Codementor Events

Spark & R: Downloading data and Starting with SparkR using Jupyter notebooks

Published Sep 17, 2015Last updated Mar 07, 2017
Spark & R: Downloading data and Starting with SparkR using Jupyter notebooks

In this tutorial we will use the 2013 American Community Survey dataset and start up a SparkR cluster using IPython/Jupyter notebooks. Both are necessary steps in order to work any further with Spark and R using notebooks. After downloading the files we will have them locally and we won't need to download them again. However, we will need to init the cluster in each notebook in order to use it.

In the next tutorial, we will use our local files to load them into SparkSQL data frames. This will open the door to exploratory data analysis and linear methods in future tutorials.

All the code for these series of Spark and R tutorials can be found in its own GitHub repository. Go there and make it yours.

Instructions

As we already mentioned, for these series of tutorials/notebooks, we have used Jupyter with the IRkernel R kernel. You can find
installation instructions for you specific setup here.

A good way of using these notebooks is by first cloning the repo, and then
starting your Jupyter in pySpark mode. For example,
if we have a standalone Spark installation running in our localhost with a
maximum of 6Gb per node assigned to IPython:

MASTER="spark://127.0.0.1:7077" SPARK_EXECUTOR_MEMORY="6G" IPYTHON_OPTS="notebook --pylab inline" ~/spark-1.5.0-bin-hadoop2.6/bin/pyspark

Notice that the path to the pyspark command will depend on your specific
installation. So as requirement, you need to have
Spark installed in
the same machine you are going to start the IPython notebook server.

For more Spark options see here. In general it works the rule of passign options
described in the form spark.executor.memory as SPARK_EXECUTOR_MEMORY when
calling IPython/pySpark.

Datasets

2013 American Community Survey dataset

Every year, the US Census Bureau runs the American Community Survey. In this survey, approximately 3.5 million
households are asked detailed questions about who they are and how they live. Many topics are covered, including
ancestry, education, work, transportation, internet use, and residency.

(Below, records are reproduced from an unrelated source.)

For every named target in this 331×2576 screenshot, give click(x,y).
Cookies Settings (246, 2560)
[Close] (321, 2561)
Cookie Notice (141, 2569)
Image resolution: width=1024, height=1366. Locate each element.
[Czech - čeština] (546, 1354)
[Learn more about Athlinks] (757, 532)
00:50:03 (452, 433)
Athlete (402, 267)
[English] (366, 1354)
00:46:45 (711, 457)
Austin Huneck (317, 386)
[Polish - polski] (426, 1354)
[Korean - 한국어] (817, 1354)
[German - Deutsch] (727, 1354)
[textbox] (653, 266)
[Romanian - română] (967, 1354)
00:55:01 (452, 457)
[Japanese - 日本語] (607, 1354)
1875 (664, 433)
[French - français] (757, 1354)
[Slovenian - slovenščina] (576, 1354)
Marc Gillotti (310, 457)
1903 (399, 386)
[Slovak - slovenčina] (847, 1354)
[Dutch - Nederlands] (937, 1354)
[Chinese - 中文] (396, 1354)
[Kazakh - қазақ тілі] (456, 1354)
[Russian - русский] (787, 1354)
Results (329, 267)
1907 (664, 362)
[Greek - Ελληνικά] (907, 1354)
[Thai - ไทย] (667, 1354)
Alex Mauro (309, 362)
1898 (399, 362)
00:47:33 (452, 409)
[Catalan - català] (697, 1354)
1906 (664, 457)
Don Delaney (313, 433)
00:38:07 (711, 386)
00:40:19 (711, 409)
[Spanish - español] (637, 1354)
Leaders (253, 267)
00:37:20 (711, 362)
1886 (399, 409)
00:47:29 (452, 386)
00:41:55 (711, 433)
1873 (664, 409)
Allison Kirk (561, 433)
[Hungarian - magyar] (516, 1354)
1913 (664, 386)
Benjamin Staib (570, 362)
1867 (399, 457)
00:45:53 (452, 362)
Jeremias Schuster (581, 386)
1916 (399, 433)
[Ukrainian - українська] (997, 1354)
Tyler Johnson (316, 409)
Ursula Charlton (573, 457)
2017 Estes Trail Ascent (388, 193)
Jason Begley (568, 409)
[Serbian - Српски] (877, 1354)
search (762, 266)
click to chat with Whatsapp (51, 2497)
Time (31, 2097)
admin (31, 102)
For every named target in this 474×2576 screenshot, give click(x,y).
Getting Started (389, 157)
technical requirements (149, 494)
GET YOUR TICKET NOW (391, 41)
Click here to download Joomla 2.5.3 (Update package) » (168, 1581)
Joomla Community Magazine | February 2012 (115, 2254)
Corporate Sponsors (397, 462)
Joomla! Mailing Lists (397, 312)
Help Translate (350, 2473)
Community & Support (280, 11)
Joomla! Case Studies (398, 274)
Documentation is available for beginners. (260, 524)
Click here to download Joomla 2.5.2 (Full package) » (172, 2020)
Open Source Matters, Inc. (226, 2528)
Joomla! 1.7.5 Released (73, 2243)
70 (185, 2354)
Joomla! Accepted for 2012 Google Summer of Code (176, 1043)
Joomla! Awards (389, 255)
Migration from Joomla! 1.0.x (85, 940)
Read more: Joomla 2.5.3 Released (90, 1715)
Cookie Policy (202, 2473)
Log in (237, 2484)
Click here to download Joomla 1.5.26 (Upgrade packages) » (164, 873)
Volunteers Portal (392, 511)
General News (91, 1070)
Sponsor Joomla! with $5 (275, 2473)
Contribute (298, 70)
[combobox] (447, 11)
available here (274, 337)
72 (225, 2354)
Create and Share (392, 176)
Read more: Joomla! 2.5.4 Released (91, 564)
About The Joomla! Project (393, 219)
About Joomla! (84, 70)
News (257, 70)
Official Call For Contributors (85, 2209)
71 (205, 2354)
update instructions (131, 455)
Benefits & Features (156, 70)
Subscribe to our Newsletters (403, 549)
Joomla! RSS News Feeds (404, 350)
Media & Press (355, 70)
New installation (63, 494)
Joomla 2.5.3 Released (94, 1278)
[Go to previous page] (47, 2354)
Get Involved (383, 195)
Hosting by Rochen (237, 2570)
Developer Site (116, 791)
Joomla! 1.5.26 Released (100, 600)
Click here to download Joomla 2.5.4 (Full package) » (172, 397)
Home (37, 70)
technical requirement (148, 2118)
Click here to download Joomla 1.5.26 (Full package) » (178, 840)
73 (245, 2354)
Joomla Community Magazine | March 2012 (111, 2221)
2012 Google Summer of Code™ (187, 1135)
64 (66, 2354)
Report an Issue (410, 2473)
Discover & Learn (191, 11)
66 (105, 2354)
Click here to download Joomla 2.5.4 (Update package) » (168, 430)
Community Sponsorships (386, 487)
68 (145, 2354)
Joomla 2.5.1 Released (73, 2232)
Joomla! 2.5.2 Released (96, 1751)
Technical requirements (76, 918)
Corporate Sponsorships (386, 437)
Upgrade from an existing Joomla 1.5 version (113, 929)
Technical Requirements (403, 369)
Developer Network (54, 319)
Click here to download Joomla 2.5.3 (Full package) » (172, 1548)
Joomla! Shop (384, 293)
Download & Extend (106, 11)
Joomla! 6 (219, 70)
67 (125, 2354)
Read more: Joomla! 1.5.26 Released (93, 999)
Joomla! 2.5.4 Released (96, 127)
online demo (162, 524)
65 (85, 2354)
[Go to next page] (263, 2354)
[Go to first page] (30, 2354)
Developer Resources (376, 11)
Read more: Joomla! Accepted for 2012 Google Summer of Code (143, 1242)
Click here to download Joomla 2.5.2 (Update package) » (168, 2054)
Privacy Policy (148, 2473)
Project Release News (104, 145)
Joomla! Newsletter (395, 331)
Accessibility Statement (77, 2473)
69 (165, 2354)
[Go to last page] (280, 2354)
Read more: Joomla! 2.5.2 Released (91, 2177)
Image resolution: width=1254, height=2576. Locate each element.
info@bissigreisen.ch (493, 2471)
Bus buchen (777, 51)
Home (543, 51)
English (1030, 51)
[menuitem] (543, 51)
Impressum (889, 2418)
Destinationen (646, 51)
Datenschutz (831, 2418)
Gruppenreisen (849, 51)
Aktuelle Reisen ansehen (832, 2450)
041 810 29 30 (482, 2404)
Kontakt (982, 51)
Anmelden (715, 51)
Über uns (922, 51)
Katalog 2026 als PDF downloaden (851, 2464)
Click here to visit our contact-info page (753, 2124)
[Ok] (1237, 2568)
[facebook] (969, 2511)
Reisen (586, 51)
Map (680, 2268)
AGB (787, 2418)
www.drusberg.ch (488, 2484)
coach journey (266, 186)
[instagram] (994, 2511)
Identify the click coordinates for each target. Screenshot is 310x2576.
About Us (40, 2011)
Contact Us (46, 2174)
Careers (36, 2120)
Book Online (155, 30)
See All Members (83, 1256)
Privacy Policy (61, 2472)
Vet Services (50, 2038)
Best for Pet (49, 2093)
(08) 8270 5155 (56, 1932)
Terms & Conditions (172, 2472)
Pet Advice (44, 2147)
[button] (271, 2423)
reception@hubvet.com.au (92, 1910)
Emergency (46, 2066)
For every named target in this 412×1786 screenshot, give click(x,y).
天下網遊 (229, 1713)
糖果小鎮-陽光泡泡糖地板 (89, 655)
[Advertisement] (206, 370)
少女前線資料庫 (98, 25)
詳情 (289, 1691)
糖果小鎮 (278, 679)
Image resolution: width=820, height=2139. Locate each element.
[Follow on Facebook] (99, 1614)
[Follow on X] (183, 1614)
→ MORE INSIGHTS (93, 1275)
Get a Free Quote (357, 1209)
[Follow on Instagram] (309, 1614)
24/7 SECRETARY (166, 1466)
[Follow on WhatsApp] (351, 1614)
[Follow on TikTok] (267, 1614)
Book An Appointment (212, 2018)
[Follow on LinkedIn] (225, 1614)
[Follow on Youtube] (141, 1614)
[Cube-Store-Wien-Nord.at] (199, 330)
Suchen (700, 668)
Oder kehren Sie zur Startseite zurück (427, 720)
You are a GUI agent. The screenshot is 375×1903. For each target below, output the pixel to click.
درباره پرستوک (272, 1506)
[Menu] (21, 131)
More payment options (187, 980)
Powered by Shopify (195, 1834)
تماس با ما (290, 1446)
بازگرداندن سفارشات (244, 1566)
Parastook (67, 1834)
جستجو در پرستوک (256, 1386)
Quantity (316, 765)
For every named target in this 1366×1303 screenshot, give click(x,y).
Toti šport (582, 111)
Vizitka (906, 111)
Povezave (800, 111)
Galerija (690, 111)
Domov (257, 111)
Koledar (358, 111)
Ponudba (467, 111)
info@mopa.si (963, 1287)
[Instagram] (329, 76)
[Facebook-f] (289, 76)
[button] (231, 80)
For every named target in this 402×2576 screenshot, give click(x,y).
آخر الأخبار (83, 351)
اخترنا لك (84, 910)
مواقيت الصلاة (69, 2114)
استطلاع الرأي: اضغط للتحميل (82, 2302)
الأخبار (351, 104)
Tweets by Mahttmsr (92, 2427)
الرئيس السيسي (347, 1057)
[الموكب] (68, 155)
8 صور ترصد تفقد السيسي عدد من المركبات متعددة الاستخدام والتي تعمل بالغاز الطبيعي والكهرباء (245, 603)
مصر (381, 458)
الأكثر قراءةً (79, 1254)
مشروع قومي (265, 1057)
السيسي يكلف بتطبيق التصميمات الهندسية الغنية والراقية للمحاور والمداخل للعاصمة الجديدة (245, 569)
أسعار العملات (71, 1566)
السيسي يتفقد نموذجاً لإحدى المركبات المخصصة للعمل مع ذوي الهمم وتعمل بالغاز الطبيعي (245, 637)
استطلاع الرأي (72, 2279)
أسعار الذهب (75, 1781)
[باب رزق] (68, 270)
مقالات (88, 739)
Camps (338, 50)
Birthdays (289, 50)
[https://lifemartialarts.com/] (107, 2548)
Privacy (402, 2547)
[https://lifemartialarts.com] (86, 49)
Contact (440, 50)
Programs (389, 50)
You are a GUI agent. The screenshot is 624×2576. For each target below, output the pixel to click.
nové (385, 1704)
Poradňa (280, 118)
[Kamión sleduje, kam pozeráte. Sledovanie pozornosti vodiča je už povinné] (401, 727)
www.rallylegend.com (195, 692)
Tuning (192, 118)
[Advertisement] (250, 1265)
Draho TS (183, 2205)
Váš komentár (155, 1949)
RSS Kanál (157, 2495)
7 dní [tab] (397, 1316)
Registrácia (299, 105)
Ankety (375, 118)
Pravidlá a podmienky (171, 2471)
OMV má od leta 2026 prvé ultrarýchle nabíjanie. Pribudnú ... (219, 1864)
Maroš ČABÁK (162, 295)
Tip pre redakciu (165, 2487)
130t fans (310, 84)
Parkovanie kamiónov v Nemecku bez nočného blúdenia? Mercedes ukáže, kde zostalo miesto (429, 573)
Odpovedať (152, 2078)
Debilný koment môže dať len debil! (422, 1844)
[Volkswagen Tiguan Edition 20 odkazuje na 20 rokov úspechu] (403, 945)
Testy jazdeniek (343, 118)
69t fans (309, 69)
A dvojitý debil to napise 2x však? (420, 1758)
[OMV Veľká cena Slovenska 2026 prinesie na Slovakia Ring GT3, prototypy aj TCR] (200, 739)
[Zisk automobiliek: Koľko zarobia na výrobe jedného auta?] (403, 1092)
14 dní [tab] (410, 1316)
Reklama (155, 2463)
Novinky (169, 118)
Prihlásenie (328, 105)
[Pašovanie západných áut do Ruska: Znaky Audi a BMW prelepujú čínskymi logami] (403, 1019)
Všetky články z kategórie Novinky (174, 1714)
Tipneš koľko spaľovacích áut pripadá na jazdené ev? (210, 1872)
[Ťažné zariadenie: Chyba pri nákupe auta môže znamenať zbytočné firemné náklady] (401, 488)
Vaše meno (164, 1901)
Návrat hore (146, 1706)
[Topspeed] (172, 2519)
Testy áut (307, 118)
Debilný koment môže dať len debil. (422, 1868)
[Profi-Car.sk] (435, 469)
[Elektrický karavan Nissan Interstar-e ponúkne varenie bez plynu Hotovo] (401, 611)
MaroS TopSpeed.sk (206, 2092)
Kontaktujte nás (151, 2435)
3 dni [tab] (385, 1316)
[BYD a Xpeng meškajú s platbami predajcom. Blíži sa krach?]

You can directly to
the source
in order to know more about the data and get files for different years, longer periods, individual states, etc.

In any case, the starting up notebook
will download the 2013 data locally for later use with the rest of the notebooks.

The idea of using this dataset came from being recently announced in Kaggle
as part of their Kaggle scripts datasets. There you will be able to analyse the dataset on site, while sharing your results with other Kaggle
users. Highly recommended!

Getting and Reading Data

Let's first download the data files using R as follows.

population_data_files_url <- 'http://www2.census.gov/acs2013_1yr/pums/csv_pus.zip'
housing_data_files_url <- 'http://www2.census.gov/acs2013_1yr/pums/csv_hus.zip'

library(RCurl)
population_data_file <- getBinaryURL(population_data_files_url)
    Loading required package: bitops
housing_data_file <- getBinaryURL(housing_data_files_url)

Now we want to persist the files, so we don't need to download them again in further notebooks.

population_data_file_path <- '/nfs/data/2013-acs/csv_pus.zip'
population_data_file_local <- file(population_data_file_path, open = "wb")
writeBin(population_data_file, population_data_file_local)
close(population_data_file_local)

housing_data_file_path <- '/nfs/data/2013-acs/csv_hus.zip'
housing_data_file_local <- file(housing_data_file_path, open = "wb")
writeBin(housing_data_file, housing_data_file_local)
close(housing_data_file_local)

From the revious we got two zip files, csv_pus.zip and csv_hus.zip. We can now unzip them.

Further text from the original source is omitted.